Independência

0
368
Prefeitura de Macaé

Apesar de ainda faltar mais de dois anos para o encerramento da hegemonia da gestão “da mudança”, que estabeleceu em Macaé um sistema único de se fazer política que apenas a história será capaz de qualificar, as movimentações dos agentes públicos da cidade já apontam uma disputa antecipada pela sucessão.

Mesmo estando diretamente ligados à administração municipal, através de um mecanismo que ajuda a atender, mesmo que superficialmente, os anseios da opinião pública, algumas lideranças políticas ensaiam os chamados “voos solos”, demonstrando assim coragem de enfrentar uma ditadura disfarçada de democracia.

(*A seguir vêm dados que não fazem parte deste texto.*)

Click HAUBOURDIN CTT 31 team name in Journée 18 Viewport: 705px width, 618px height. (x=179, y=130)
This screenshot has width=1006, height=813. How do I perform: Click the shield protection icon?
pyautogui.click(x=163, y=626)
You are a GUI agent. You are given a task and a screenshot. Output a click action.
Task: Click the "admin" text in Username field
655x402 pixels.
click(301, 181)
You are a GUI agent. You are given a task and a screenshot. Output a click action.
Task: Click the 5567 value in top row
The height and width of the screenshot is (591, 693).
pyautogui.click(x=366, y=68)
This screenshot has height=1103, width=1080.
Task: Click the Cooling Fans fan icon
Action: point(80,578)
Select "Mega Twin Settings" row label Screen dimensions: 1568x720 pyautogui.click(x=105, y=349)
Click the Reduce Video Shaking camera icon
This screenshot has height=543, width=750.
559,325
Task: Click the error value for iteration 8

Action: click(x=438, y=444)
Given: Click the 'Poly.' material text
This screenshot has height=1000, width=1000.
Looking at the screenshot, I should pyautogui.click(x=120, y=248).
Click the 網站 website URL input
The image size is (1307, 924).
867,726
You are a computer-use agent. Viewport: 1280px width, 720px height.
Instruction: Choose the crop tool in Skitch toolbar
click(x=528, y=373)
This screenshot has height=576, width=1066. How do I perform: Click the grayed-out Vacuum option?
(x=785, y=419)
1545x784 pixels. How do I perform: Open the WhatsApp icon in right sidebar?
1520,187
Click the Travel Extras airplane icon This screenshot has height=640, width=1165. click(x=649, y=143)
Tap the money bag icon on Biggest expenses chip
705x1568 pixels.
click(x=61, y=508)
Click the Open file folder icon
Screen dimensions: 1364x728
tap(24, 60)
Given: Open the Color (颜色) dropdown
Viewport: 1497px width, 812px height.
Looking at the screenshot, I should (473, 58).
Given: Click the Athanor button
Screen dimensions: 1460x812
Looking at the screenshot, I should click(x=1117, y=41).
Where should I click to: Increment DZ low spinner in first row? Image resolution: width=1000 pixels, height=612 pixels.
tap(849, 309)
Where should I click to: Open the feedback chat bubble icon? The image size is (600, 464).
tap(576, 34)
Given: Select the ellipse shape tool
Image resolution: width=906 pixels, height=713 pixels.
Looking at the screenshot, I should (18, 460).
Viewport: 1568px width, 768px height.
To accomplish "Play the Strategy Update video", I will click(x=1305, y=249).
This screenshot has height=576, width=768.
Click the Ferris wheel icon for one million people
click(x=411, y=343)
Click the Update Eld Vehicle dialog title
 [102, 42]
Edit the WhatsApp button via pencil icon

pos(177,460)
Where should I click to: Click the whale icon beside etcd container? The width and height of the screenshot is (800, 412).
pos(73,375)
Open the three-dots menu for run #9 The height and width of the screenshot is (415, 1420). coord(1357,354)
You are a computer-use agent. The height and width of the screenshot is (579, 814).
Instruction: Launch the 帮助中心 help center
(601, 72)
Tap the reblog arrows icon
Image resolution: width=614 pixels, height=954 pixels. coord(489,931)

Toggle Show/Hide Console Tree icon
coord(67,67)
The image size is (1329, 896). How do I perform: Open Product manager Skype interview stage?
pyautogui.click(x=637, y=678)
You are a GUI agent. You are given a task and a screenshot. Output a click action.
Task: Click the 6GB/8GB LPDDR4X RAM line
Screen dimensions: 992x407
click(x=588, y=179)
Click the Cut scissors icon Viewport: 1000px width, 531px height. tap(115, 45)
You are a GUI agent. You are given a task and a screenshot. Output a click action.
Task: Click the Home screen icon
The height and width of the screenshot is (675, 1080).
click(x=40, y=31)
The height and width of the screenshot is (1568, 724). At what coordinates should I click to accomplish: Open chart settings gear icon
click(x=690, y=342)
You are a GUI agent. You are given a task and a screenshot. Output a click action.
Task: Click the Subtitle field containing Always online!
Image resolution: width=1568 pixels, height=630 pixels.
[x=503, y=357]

Representando, de forma clara, que as estratégias de poder aglutinam alianças que são capazes de ignorar qualquer tipo de acordo firmado no passado, esses projetos construídos de dentro da base aliada do governo, apostam em uma independência que só será conquistada com muito suor e lágrima.

Na tentativa de se apresentar, de forma antecipada, ao eleitorado, nomes importantes do plenário da Câmara de Vereadores se lançam nas eleições gerais deste ano, com a perspectiva de credenciar projetos focados em disputar o Executivo em 2020. E não pense que isso ocorrerá de forma tranquila ou gratuita.

O governo sabe como nunca criar estratégias de reduzir a pó a ambição daqueles que se propuseram a participar, mesmo que de forma superficial, de uma administração que deixa muito a desejar.

Quem se rebelou por conta de atritos com o “chefe”, acabou entrando em um inferno astral que levou ao ostracismo político. Em alguns casos, até a prisão e a Justiça foram acionadas para conter os rebelados.

Como uma história da idade média, a política em Macaé se transformou em um cenário bélico, onde armas como intrigas e traições reforçam a máxima do “olho por olho, dente por dente”, impedindo que haja qualquer ascensão de quem se comprometeu a ficar sob os pés “da mudança”.

E, quando a sucessão está ameaçada, é possível imaginar qual será o peso que recairá sobre aqueles que ousam apresentar a Macaé uma proposta nova de se fazer política.